# Zadania do wykonania:
1. Ustal, czy poniższe stwierdzenia zgadzają się z dyskusją. Przy każdym odpowiedz „tak” lub „nie” i przytocz dosłownie rozstrzygające słowa.
(a) Według pierwszego wpisu polskie państwo podziemne miało drugorzędne znaczenie dla losów wojny.
(b) Pierwszy wpis zalicza bitwę o Anglię do wydarzeń pierwszorzędnych.
(c) Ostatni wpis głosi, że Zachód zawsze odnosił się do Rosji z niechęcią.
2. Według ostatniego wpisu w dyskusji Armia Czerwona miała zanieść płomień rewolucji na Zachód aż do jakiego miasta?
3. Przepisz z dyskusji dokładnie fragment od „Pierwszorzedne to te” do „się z przyjęciem.”.

─── Dyskusja

Temat: Fałszowanie historii w podręczniku

Panie Michale

Bitwa warszawska rozstrzygneła o losach Polski i pewnie Bałtów. Niemcy spokojnie sobie by poradzili z armia czerwoną a alianci musieliby zawrzeć z Niemcami pokój. Dla Europy zachodniej znaczenie bitwy warszawskej ogranicza się jedynie do relacji aliantów z Niemcami i warunków jakie im by narzucono. Tyle. Oczywiscie lubimy sluchac bvajeczki jka uratowalismy swiat, ale uratowalismy tylko siebie.
Polskie panstwo podziemne nie odegralo wiekszej roli w historii drugiej wojny. To byla ciekawa struktura tyle ze drugorzedna dla losow wojny.
Pierwszorzedne to te ktore decydowaly o losach wojny - niemeicka ofensywa na zachodzie, bitwa o Anglie, plan Barbarossa, wojna USA z Japonia, Staliningrad i Kursk
Michał B.

Michał B. BZ WBK S.A w
Lublinie

Temat: Fałszowanie historii w podręczniku

Bitwa Warszawska- Konarmia przeszła by spokojnie przez Niemcy, które były ogarnięte w chaosie. Jakoś dziwnie się składało, że to właśnie sypatyzujący z Sowietami robotnicy niemieccy nie przepuszczali transportów broni do RP. Rewolucja w Niemczech spotkałby się z przyjęciem.

Jasne, nasz okupowany kraj mógł związać cały Wehermacht...
Sądzę, że o wywiadzie AK i NSZ Pan nie słyszał.

konto usunięte

Temat: Fałszowanie historii w podręczniku

...Panie Robercie oczywiście czytał Pan o Róży Luksemburg i spółce?... Republika Weimarska, rewolucja niemiecka, oj przecież to towarzysze ...oj po pierwszej wojnie światowej oni tam w Niemczech ciepło przyjęliby Armię Czerwoną...

konto usunięte

Temat: Fałszowanie historii w podręczniku

Zachód zawsze darzył Rosję sympatią: myśliciele, astyści, pisarze, politycy. Ale nigdy nie poznano na Zachodzie tak naprawdę Rosjan, nikt tam nie miał do czynienia z polityką wynaradawiania taką,jaka była prowadzona w Królestwie Polskim, nikt nie widział ani Armii Czerwonej, ani wprowadzania socjalizmu-komunizmu na bagnetach...
A przecież Armia Czerwona miała na bagnetach zanieśc płomień rewolucji na Zachód aż po sam Paryż...

──────
─── Materiał

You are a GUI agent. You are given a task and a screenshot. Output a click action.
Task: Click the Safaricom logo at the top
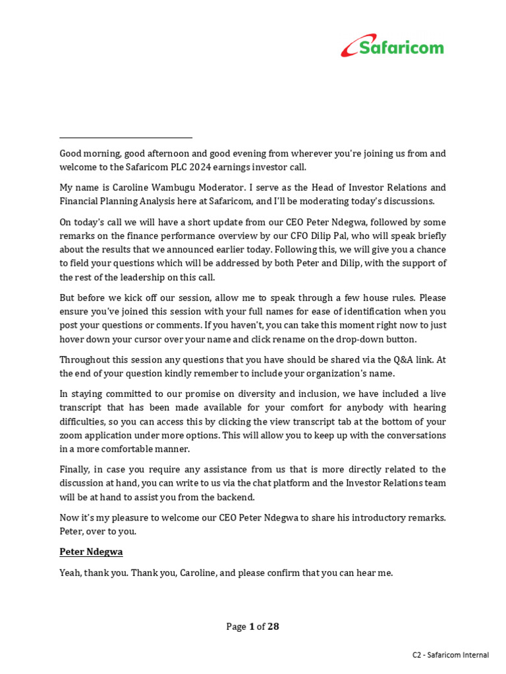point(392,46)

──────

# Odpowiedzi do zadań:
1.
(a) Tak: „To byla ciekawa struktura tyle ze drugorzedna dla losow wojny.”
(b) Tak: „Pierwszorzedne to te ktore decydowaly o losach wojny - niemeicka ofensywa na zachodzie, bitwa o Anglie”
(c) Nie: „Zachód zawsze darzył Rosję sympatią”

2. Aż po sam Paryż.

3.
Pierwszorzedne to te ktore decydowaly o losach wojny - niemeicka ofensywa na zachodzie, bitwa o Anglie, plan Barbarossa, wojna USA z Japonia, Staliningrad i Kursk
Michał B.

Michał B. BZ WBK S.A w
Lublinie

Temat: Fałszowanie historii w podręczniku

Bitwa Warszawska- Konarmia przeszła by spokojnie przez Niemcy, które były ogarnięte w chaosie. Jakoś dziwnie się składało, że to właśnie sypatyzujący z Sowietami robotnicy niemieccy nie przepuszczali transportów broni do RP. Rewolucja w Niemczech spotkałby się z przyjęciem.